## SUPPLIED PASSAGE

□ □ □ □ □

Economic growth (in-large part driven by AGI, which I’ll get onto), especially in the high productivity golden triangle of London, Cambridge and Oxford will mean higher salaries, which will drive a bidding war of house prices ever higher in these areas. Counterintuitively, it will be hardest to build housing where it is most needed (Oxfordshire, Cambridgeshire, Desirable parts of suburban London) so the areas that currently have the highest prices already 2022 will see the largest rises. This is because wealthy-home owners are best able to work the system to prevent housebuilding in their areas.

Growth does not have to translate into higher house prices, but when supply is constrained, it inevitably will.

The growing % of the population that are not homeowners will represent a majority, but as their interests are geographically diffuse (they want lower prices, but have no strong incentive to back an individual development at a local level) they will struggle to make a big enough impact to bring annual housebuilding numbers up high enough to reverse the housing price rises.

□ □ □ □ □

## INPUT DATA
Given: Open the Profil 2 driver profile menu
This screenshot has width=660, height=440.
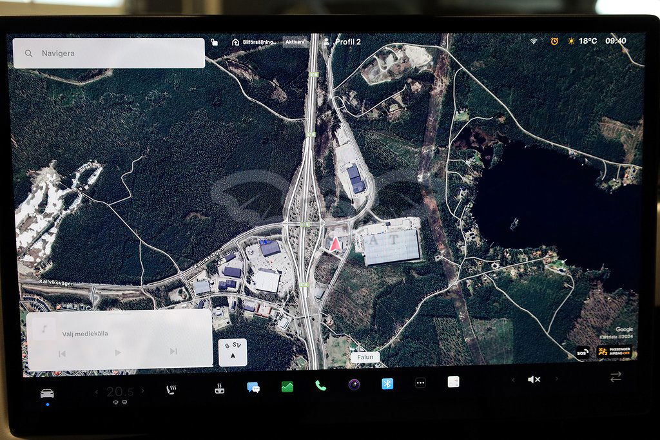Looking at the screenshot, I should [x=342, y=42].
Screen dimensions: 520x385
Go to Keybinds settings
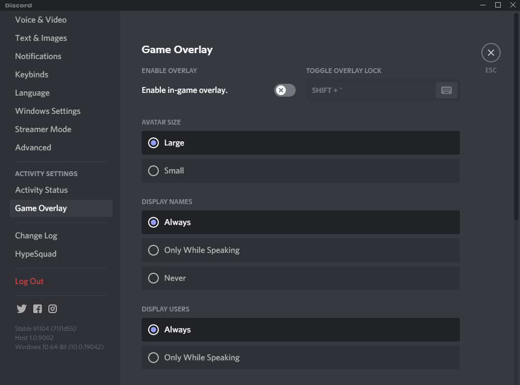32,75
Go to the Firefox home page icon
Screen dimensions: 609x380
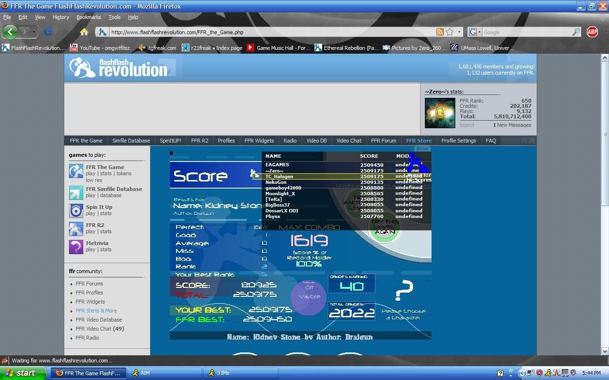pos(84,32)
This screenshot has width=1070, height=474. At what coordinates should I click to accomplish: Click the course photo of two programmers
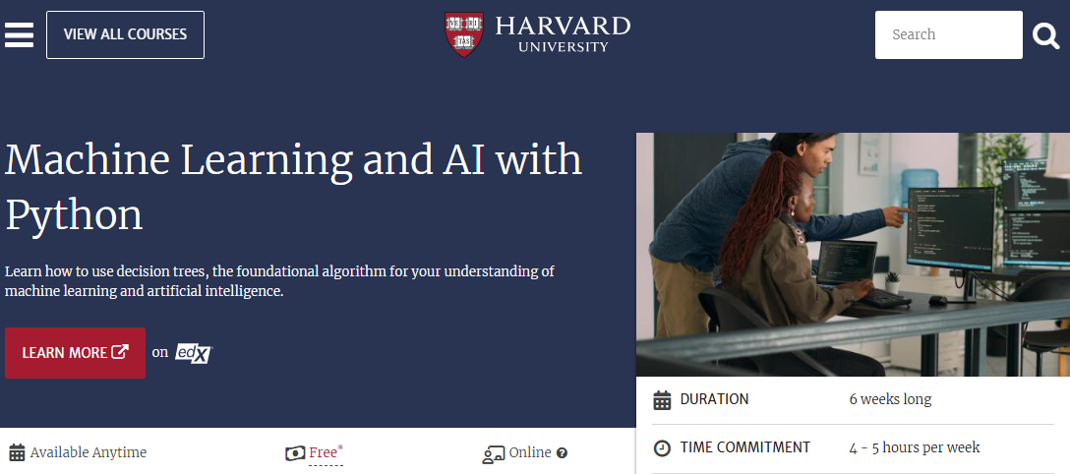pyautogui.click(x=852, y=254)
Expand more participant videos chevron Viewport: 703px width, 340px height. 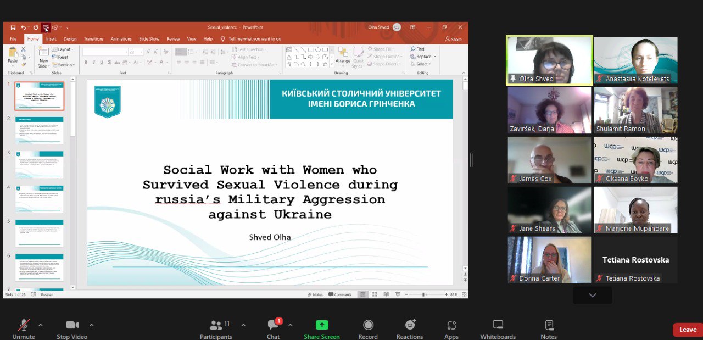click(592, 296)
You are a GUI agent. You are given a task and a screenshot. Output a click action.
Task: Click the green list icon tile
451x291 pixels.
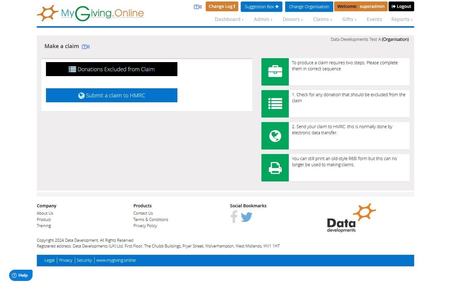tap(275, 104)
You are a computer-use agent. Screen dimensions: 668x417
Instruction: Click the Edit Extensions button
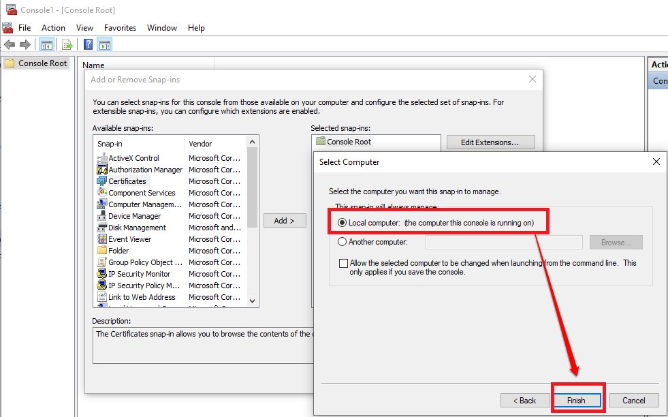(490, 142)
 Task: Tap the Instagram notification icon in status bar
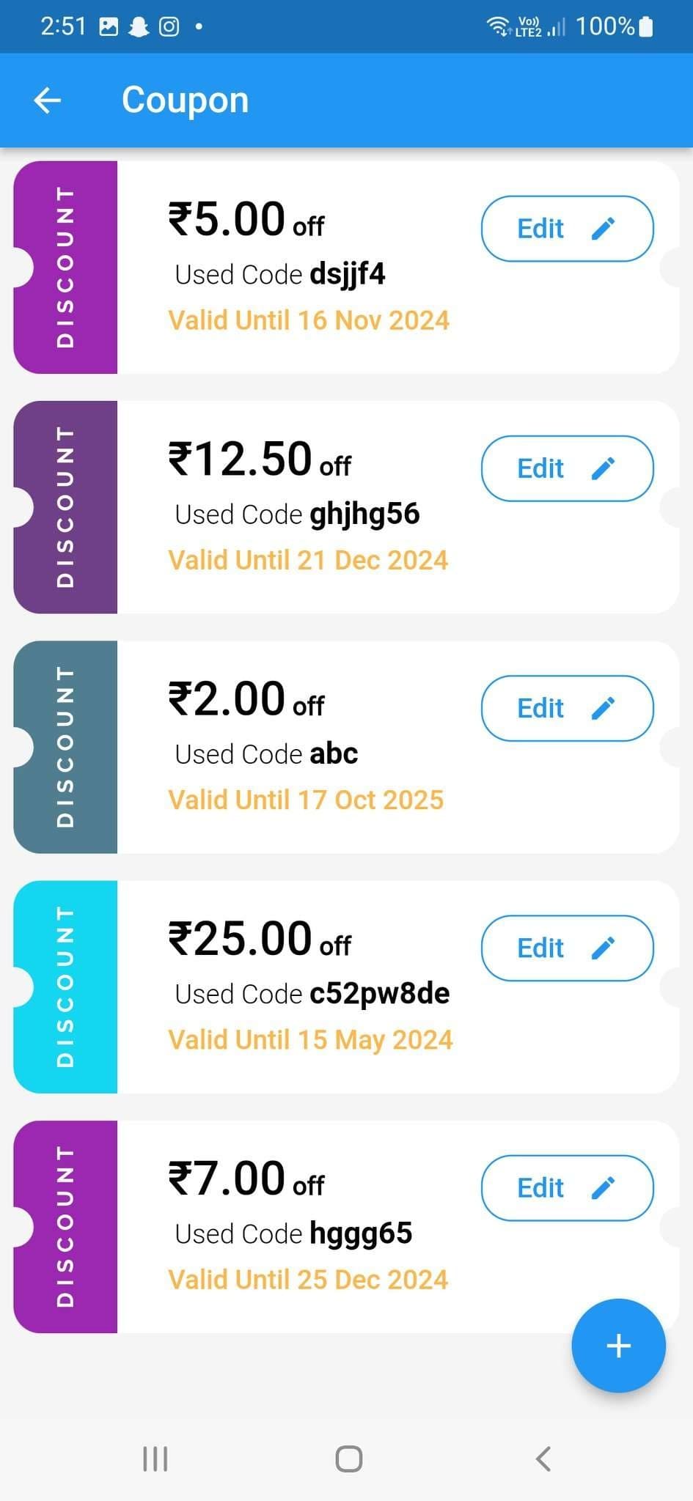click(x=169, y=27)
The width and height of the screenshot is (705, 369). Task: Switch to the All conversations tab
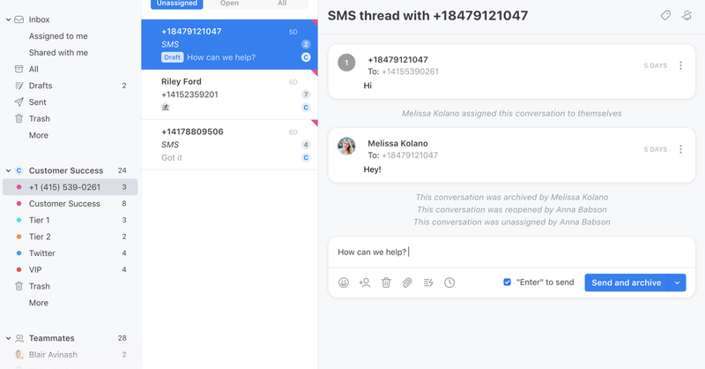tap(282, 4)
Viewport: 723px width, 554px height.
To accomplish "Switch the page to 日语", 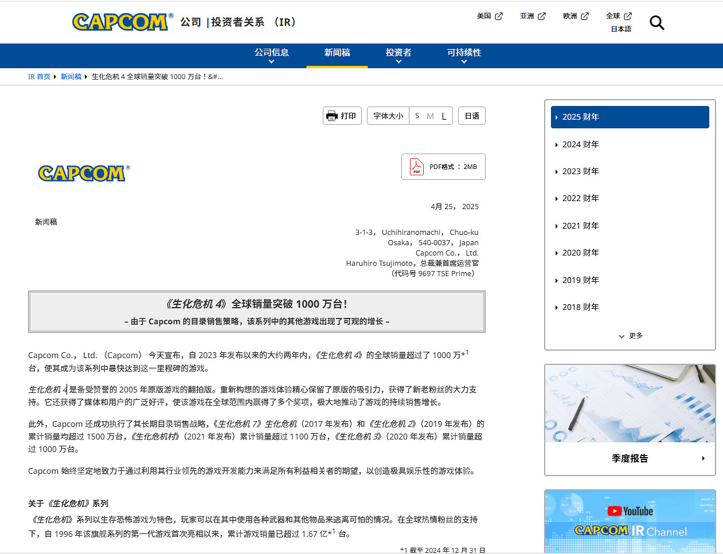I will tap(471, 115).
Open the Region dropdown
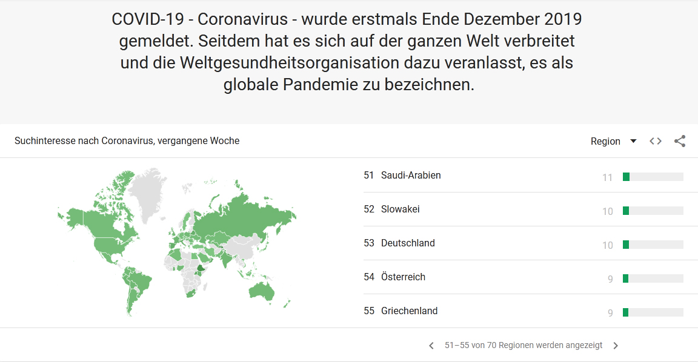698x362 pixels. 613,141
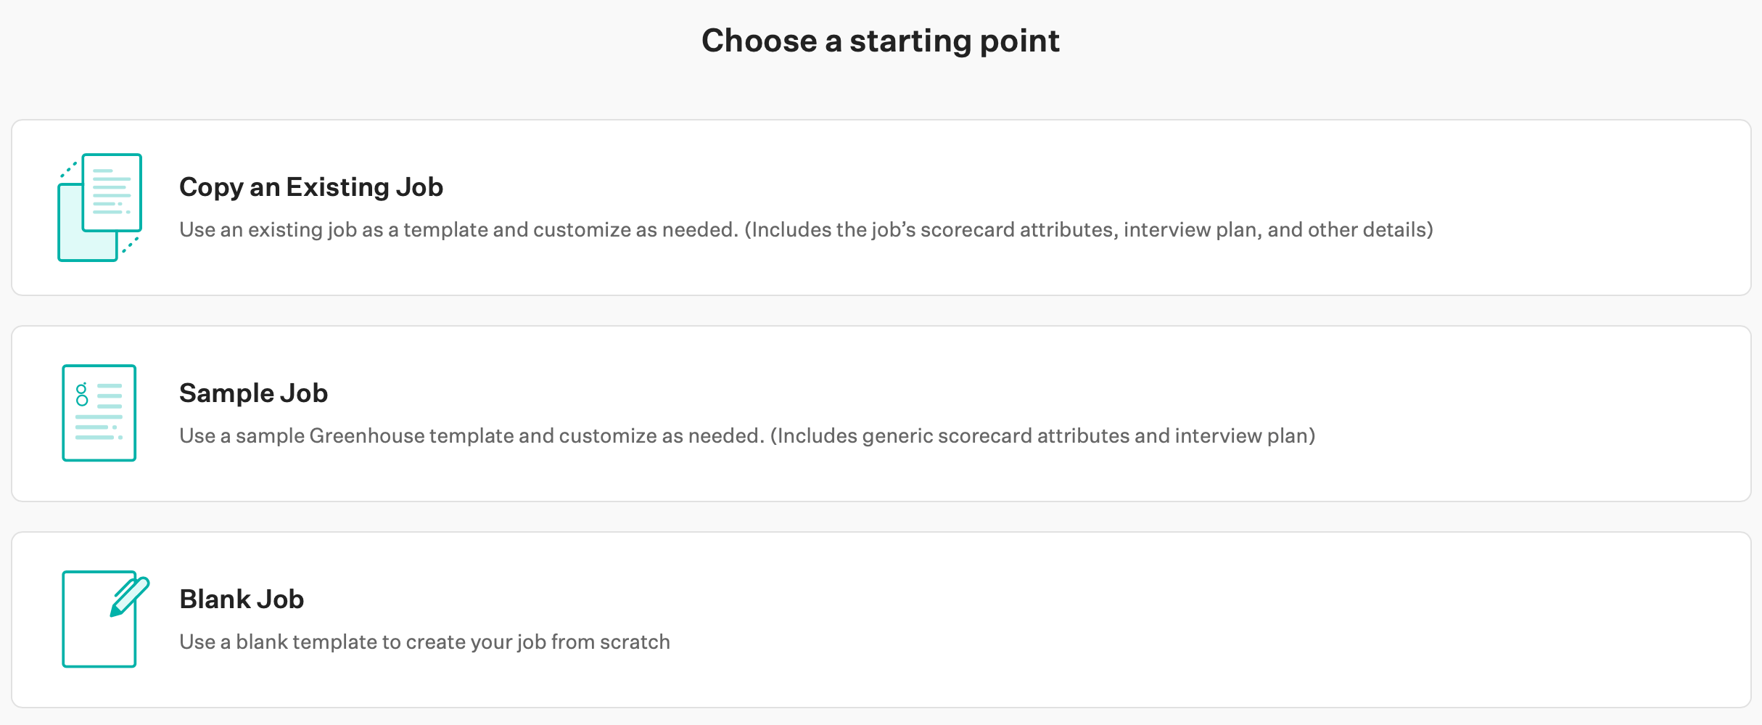This screenshot has height=725, width=1762.
Task: Choose the Copy an Existing Job option
Action: click(881, 207)
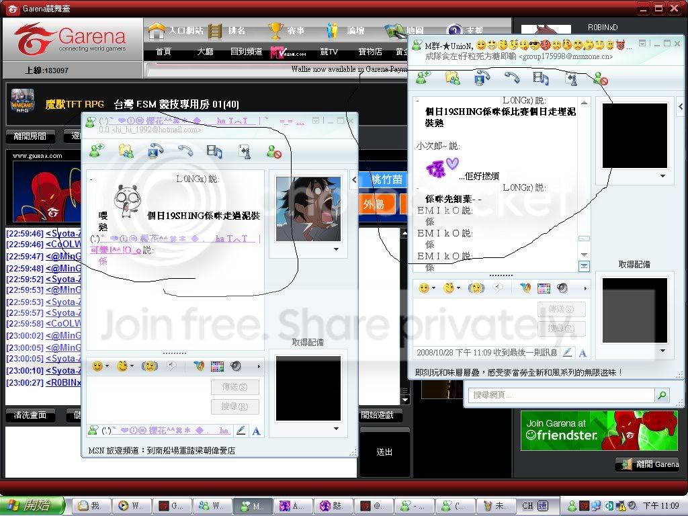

□ □ □ □ □

## THINGS TO DO
• A. According to the passage on house prices, why will it be hardest to build housing in the places where it is most needed?
• B. Write one or two more paragraphs that carry the passage on house prices forward from its final sentence, in the same voice.

## ANSWERS FOR THIS EXERCISE
• A. Wealthy homeowners are best able to work the system to prevent housebuilding in their areas.

• B.
Artificial intelligence will make a huge impact on the Labour market, but government intervention/rules will dampen this.

So far these predictions have be dull. Speculating that the future will hardly differ from the present.

One area I do expect genuinely massive change is progress in Artificial Intelligence.

AI now is rather like the internet in 1992. Those who understand it know it is going to have a massive and profound impact on the world. But most people haven’t really thought about it very much.

Advances like GPT-3 and DALL-E are showing that AI threatens white-collar more than blue-collar work, which rather inverts the trends of the last 50 years, where technology has reduced the value/bargaining power of manual labour relative to ‘knowledge work’. AI is probably mere years away from replacing significant numbers of routine knowledge workers, and within a 10–15 year time frame as it gets drastically better it seems likely to be transformative. Self-driving vehicles, whilst slower to roll out than initially predicted will also become the norm in this time frame. We could be a long way from an AI plumber, but essentially any job that requires expertise in a purely informational sense, rather than a practical one, will be able to be done by AI.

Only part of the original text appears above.